Even Trump’s biggest backers called for stability. Vicki Hollub, chief executive of Occidental, who donated hundreds of thousands to Trump, lamented the uncertain future of a controversial tax credit for carbon capture. The incentive was part of Biden’s Inflation Reduction Act, which Trump has pledged to decimate.
Heads at Chevron, which donated to Trump’s inauguration fund, also worried. Though he gushed over the administration, when asked what he would like to see from policy, CEO Wirth said simply: “Durability.”
“Swinging from one extreme to the other is not the right policy approach,” he said, calling for executive orders to be turned into legislation. It’s a view company heads reportedly expressed to administration officials at a private meeting ahead of the conference.
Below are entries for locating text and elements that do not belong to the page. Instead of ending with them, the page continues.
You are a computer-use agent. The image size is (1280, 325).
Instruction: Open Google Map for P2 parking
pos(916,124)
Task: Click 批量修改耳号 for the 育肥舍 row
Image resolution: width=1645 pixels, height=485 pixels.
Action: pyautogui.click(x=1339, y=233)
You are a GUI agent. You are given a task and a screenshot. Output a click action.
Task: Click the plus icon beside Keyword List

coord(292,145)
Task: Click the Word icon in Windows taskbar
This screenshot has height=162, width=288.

Others expressed concern that Trump’s calls to increase oil and gas production will push down prices, thereby limiting profit. At CeraWeek, energy secretary Wright expressed confidence that the industry can innovate its way out of that dilemma, but the Texas oil billionaire Harold Hamm, a major Trump donor, pushed back on that idea.
“When you get down to that $50 oil that you talked about, then you’re below the point where you’re going to ‘drill, baby, drill,’” he told Bloomberg.
Despite these uncertainties, CeraWeek made one thing clear: the US is nowhere close to curbing fossil fuel production – something top climate experts have long warned is urgent to avert climate breakdown. Instead, Wright said global warming was merely a needed “side-effect” of modernization, while Burgum called to “take our natural resources and turn them into natural assets”.
This attitude will have major climate consequences, said Melissa Aroncyzk, a media studies and climate expert at Rutgers University.
The administration, she said, will “soon find that it’s not possible to ‘dominate’ the environment without making the American public suffer the consequences”.